Dossier : Pandémies : Qui est le coupable ?

« Il faut modifier nos modes de vie pour prendre moins de place »

Pour Hélène Soubelet, seule une approche systémique globale de la préservation de la biodiversité pourra nous prémunir contre les zoonoses.

Diplômée d’études approfondies en pathologie végétale, Hélène Soubelet a pris la direction de la Fondation pour la recherche sur la biodiversité (FRB) en 2017. Elle ne cesse de démontrer le rôle majeur de la biodiversité, notamment pour nous prémunir des épidémies d’origine animale. Avec optimisme et lucidité, elle assure qu’il est encore temps d’agir, à condition d’apprendre à occuper la planète différemment et d’activer les changements transformateurs de la société sans plus attendre.

Qui est responsable des épidémies : l’homme ou la nature ?

Hélène Soubelet : Dans un écosystème équilibré, vous avez une forte biodiversité impliquant de fait une présence du danger (virus, bactéries, champignons pathogènes…). La survenue d’une zoonose, voire d’une épidémie, est principalement due aux activités humaines. Plusieurs facteurs constituent le risque infectieux : le danger, sa propre vulnérabilité en tant qu’organisme vivant et le contact. C’est sur ce dernier point que l’on peut jouer, et où le -problème de l’érosion de la biodiversité est le plus prégnant : la destruction de l’environnement et le changement d’usage des terres en Asie du Sud-Est engendrent de plus en plus de contacts entre les humains et la biodiversité sauvage de ces milieux, augmentant ainsi le risque de contamination.
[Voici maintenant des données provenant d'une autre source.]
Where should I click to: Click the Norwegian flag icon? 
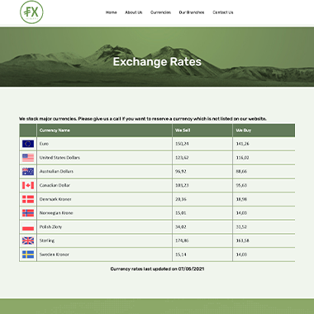click(x=28, y=213)
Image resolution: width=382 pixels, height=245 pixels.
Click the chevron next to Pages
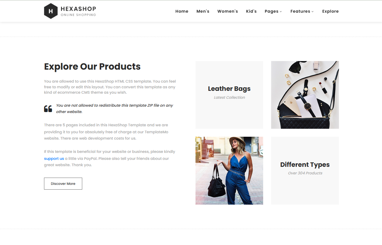[x=280, y=12]
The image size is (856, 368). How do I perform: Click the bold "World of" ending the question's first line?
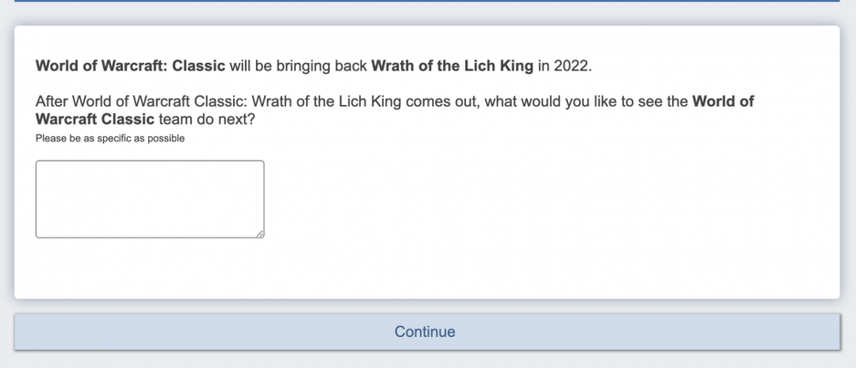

Dans le même temps, un certain nombre -d’animaux sauvages porteurs de virus voient leur habitat naturel détruit par les hommes. Ils se retrouvent chassés de leur environnement et s’adaptent donc en migrant. C’est ce qu’il s’est passé pour le virus Nipah, en Malaisie, en 1998 : la destruction massive de la forêt primaire par les plantations de palmiers à huile et les feux de forêt ont chassé les chauves-souris, porteuses saines du virus, de leur lieu de vie. Elles se sont donc rapprochées d’arbres à litchis, au sein d’élevages industriels de porcs. Le virus a été transmis aux porcs, puis aux humains, et a causé une centaine de morts et la déstabilisation du marché porcin de la région. Globalement, le succès d’un passage d’un pathogène animal à l’homme est rare mais, avec une destruction de plus en plus massive de l’environnement, ce sera de plus en plus fréquent. Le phénomène pandémique, dans le cas du coronavirus par exemple, est quant à lui induit par le transport de personnes (tourisme, voyages d’affaires) et de marchandises, donc par notre façon d’habiter la planète.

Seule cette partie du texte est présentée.